Would you believe me if I said that Ordos Kangbashi, “China’s largest ghost city,” is now almost completely full? Maybe you would cite the work from one of the long procession of photographers who went there to take pictures of empty buildings, or the myriad news reports which called the place a “modern ghost town,” or even my own article that was published just last week which claimed that the place is currently one-third full to present a very convincing counter-argument. But it is a fact, I was recently informed that Ordos Kangbashi is now roughly 90% occupied.
However, there is a twist.
Ordos is a prefecture level city of two million people. In China, prefecture level cities are usually broken up into smaller districts, counties, sub-cities, towns, and villages. Within the expanse of Ordos, Kangbashi sits on the border of Dongsheng district and Yijinhuoluo, which is part of a county-level division called Ejin Horo Banner. The new city, which began being constructed in 2004, now stretches unimpeded across the Wulanmulun River, which is the frontier between these two administrative areas. Kangbashi’s core downtown is on the north side of the river, while masses of housing complexes are on the south side. When looked at from the ground it all appears to be one contiguous urban area, and nobody would second guess that it was same place.
What makes Ordos Kangbashi even more mysterious than being a completely new city built out in the middle of the desert is the fact that the place is yet to be recognized as an administrative entity in its own right. Although this new city currently has a population approaching 100,000 people, in the view of Beijing it doesn’t exist. However, Kangbashi’s administration is attempting to change this by petitioning the capital for county-level city status, which, when granted, will formally put the place on the map.
The interesting thing is that Kangbashi’s application for official recognition conspicuously leaves out the area to the south of the Wulanmulun River. This, perhaps not coincidentally, happens to be where the majority of its empty housing is located. Essentially, by snipping off this area from Kangbashi proper, the place suddenly becomes almost completely inhabited, having just four or five under-occupied housing complexes. So much for that ghost city critique.

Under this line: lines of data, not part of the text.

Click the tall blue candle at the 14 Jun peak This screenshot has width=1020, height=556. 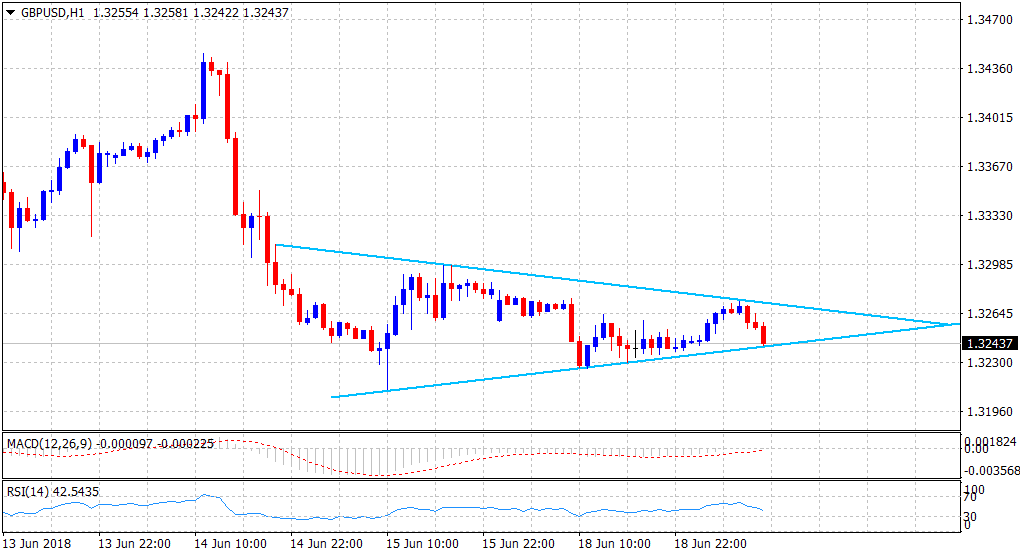pos(203,90)
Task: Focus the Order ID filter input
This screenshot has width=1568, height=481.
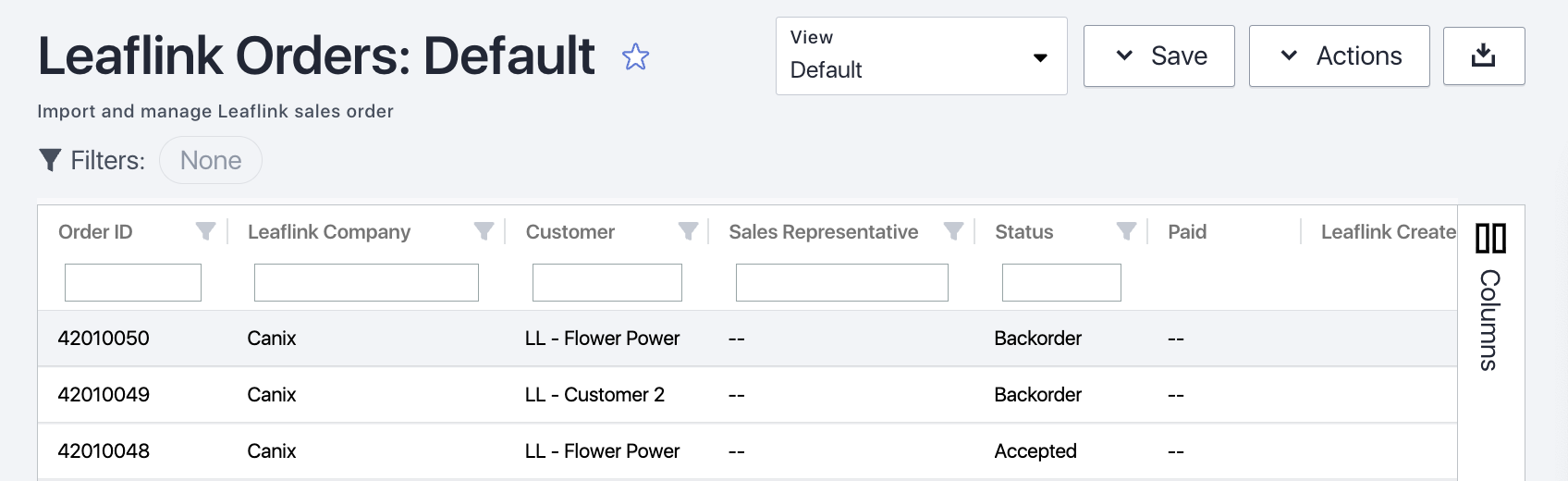Action: point(133,282)
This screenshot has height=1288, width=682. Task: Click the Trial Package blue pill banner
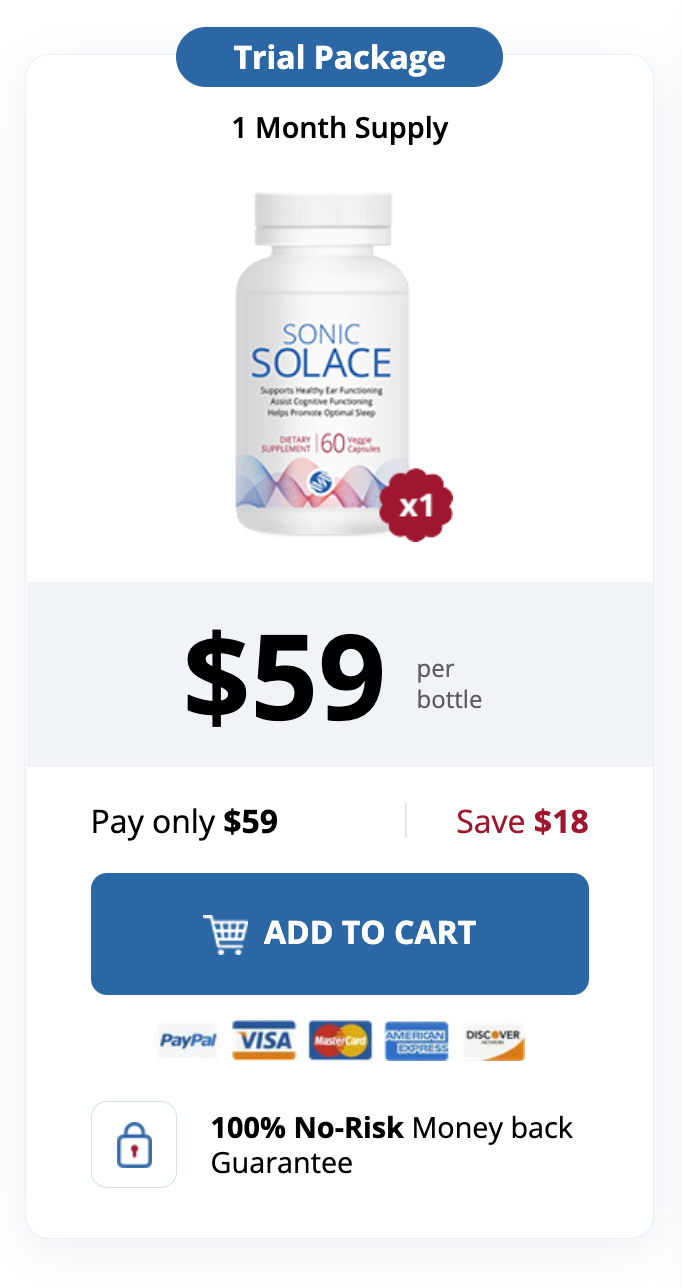(x=339, y=57)
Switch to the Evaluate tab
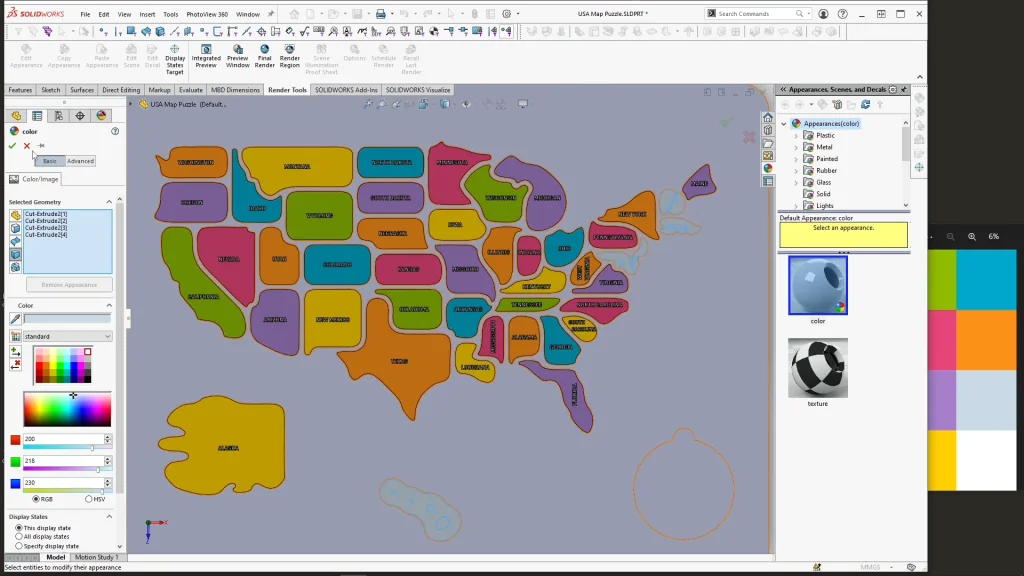 tap(190, 90)
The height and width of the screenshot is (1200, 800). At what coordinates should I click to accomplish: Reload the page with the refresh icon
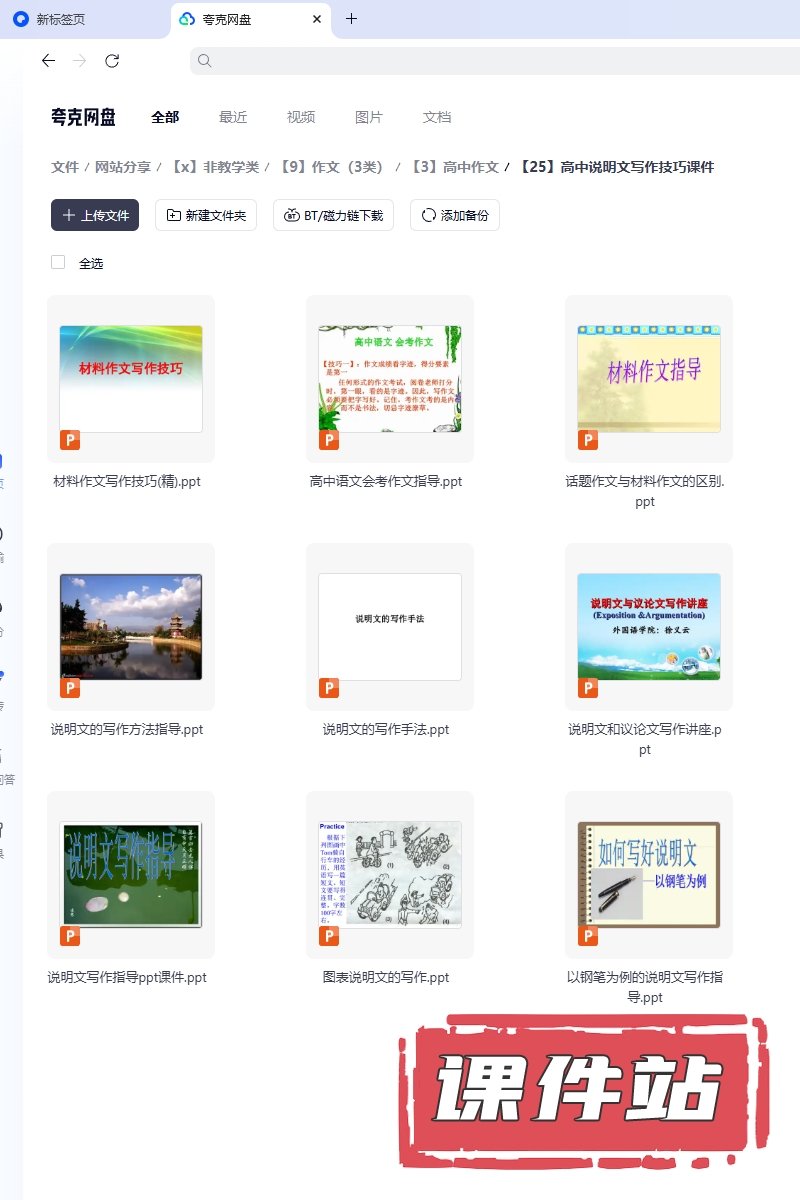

There is a fundamental difference between how China and the West define and utilize the term “city.” In China, “city” is more of an administrative term which is used to indicate that an expanse of land is under the auspices of a particular level of urban government. Under this construct, much of the land that falls under the authority of a municipality is actually urban in name only, and can often include large expanses of agricultural areas, mountains, forests, or deserts. This is how China can have “cities” the size of North Carolina. For example, Hulunbuir in Inner Mongolia is the largest municipal area in the world by size, being larger than New Zealand, but it is over 99% grasslands. This concept of what a city is means that contiguous urban areas can actually be divided between multiple distinct and separate governmental subsets.
While dividing Kangbashi up between two different administrative entities may seem like an easy way for the new area to dispel the ghost city critique and make it appear more successful than it may actually be — which may have been intentional – this isn’t completely the case. In order for a new city in China to be officially recognized, a certain set of qualifications need to be met. Namely, population, GDP, size, and facilities must be at a specified level. In order for Kangbashi’s bid for county-level city status to be successful, it would have to trim off some fat. In this case, this meant cutting off the under-inhabited area on the other side of the river.
However, it could be argued that this area in question was never really a part of Kangbashi in the first place. As the new city was never an official urban entity, where it actually begins and ends can be debated. When the area to the south of the river was initially being built in 2010 it was designed to become the southern area of Kangbashi, but, as is the case with nearly all of China’s large-scale urbanization endeavors, a lot can change between the time a new project is conceived and when it is actually finished.
This is intensified due to the organization structure of the Communist Party, which sees high-ranking officials cycled out of office roughly every five years. So what one official does with a certain project may be very different than what his predecessor initially intended. In China, it’s a given that when leaders change, plans change.
Although however the place is divided up, the view of this part of Ordos looks the same from the ground: a budding new urban area that’s trying hard to diversify its economy, create new opportunities, and bring in new businesses and more residents.
But this may mean that those of us in media need to update our narrative: Kangbashi is no longer the ghost city, Yijinhuoluo is.